The cost is $10 a person, with all proceeds to benefit Connor and his family for treatment, travel and other expenses related to the child’s fight against cancer.
The benefit dinner is sponsored by John and Joanne Bartlett, the Knights of Columbus and Eddie’s Restaurant. If possible, diners are asked to RSVP to 546-3148 or email firstname.lastname@example.org so organizers can estimate how much food they need to prepare.
“Everyone in the area has been amazing,” Matt said. “People and businesses have been overwhelming with their help. This community stepped up like nothing else matters. People put everything aside to help Connor.”
He said the family hopes people will attend the dinner, not just to continue their support, but so they can greet and thank them.

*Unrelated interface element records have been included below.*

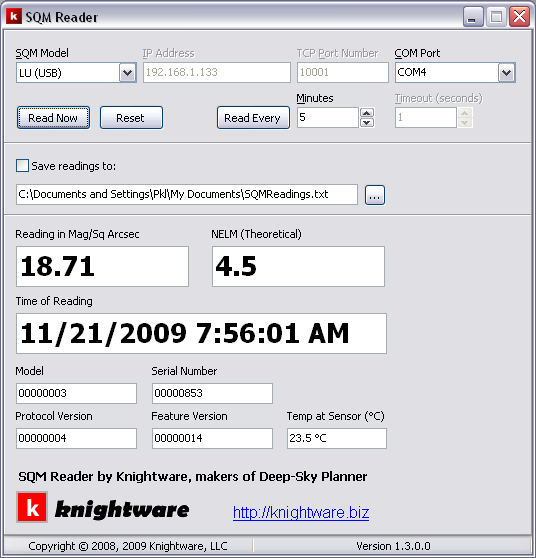Click the Reset button
This screenshot has height=558, width=536.
(x=131, y=117)
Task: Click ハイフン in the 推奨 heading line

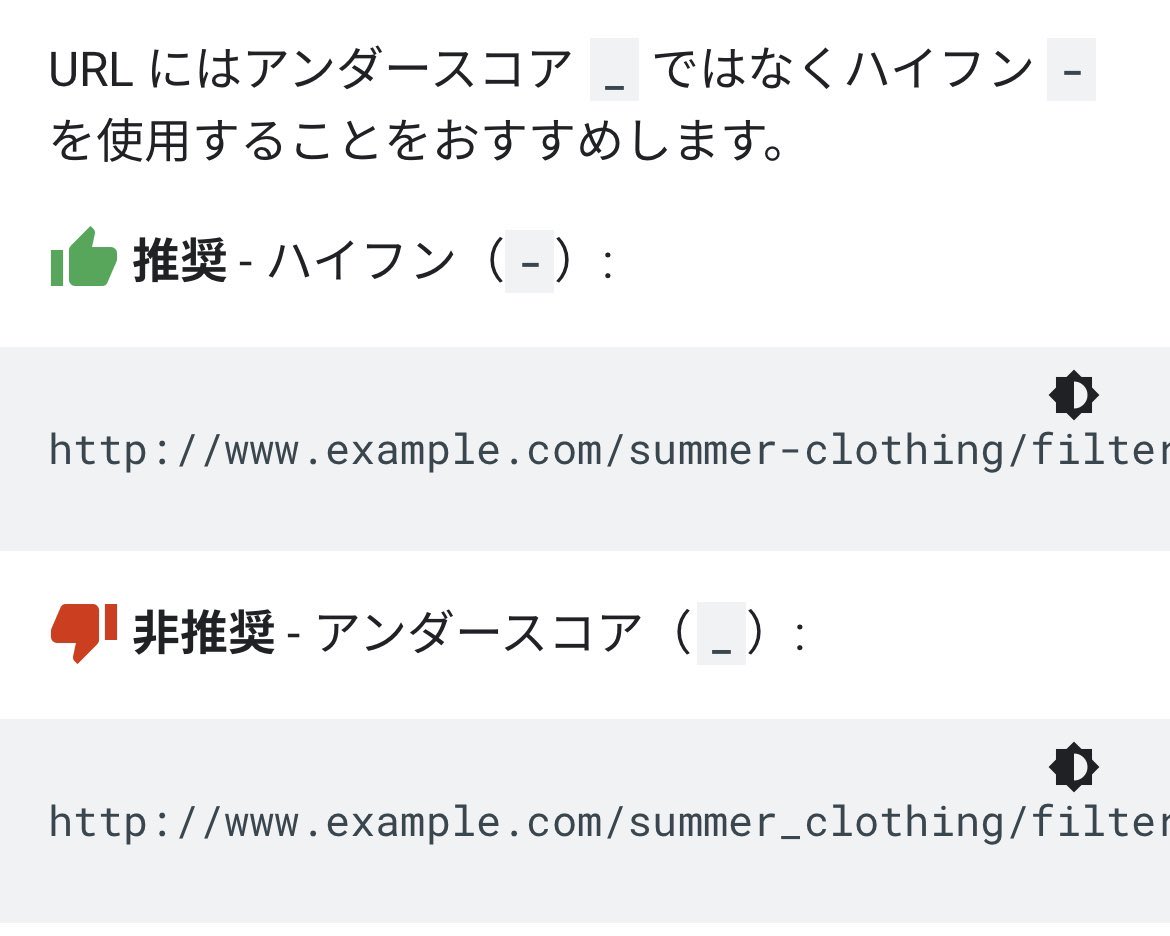Action: point(361,261)
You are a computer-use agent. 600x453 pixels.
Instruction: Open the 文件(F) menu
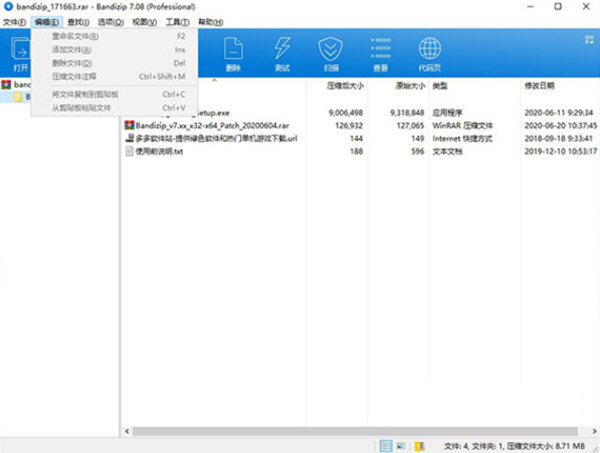(x=14, y=21)
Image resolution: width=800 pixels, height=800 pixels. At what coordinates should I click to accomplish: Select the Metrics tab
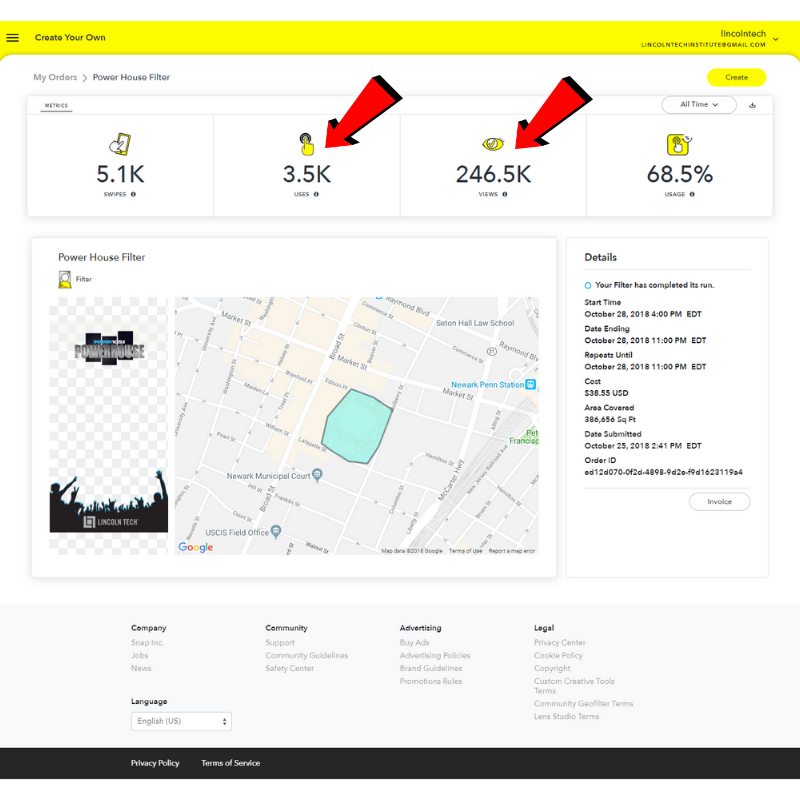click(x=56, y=106)
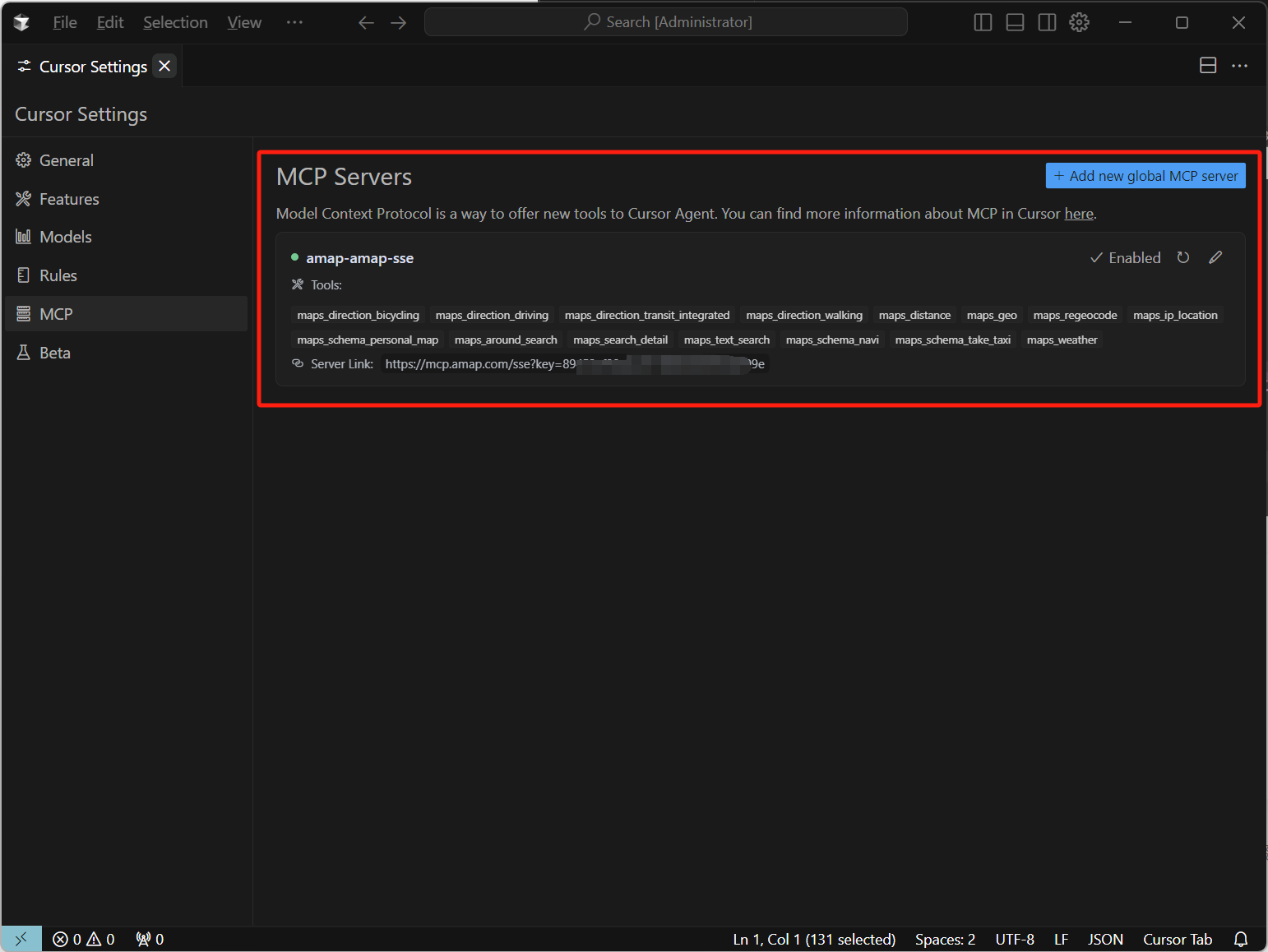Open the Selection menu

click(x=175, y=22)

Crown Point Network Technologies is also helping and has donated “Team Connor” T-shirts that are being sold to raise money for the family. The shirts are available at the Ticonderoga Area Chamber of Commerce and will be sold at the benefit dinner.
Connor is getting excellent care at Fletcher Allen, Matt said, but it’s still grueling for everyone.
“It’s a long road over there, back and forth constantly,” he said. “He needs to have a blood-cell count the day before each treatment, but he can have that here, at Inter-Lakes Health in Ticonderoga.”
Despite his illness, Connor is still a happy child, his uncle said.
He’s handling it well,” Matt said. “The doctors are very positive about the outlook, but it’s two years of treatment.
“He always has a smile. I call him my hero.”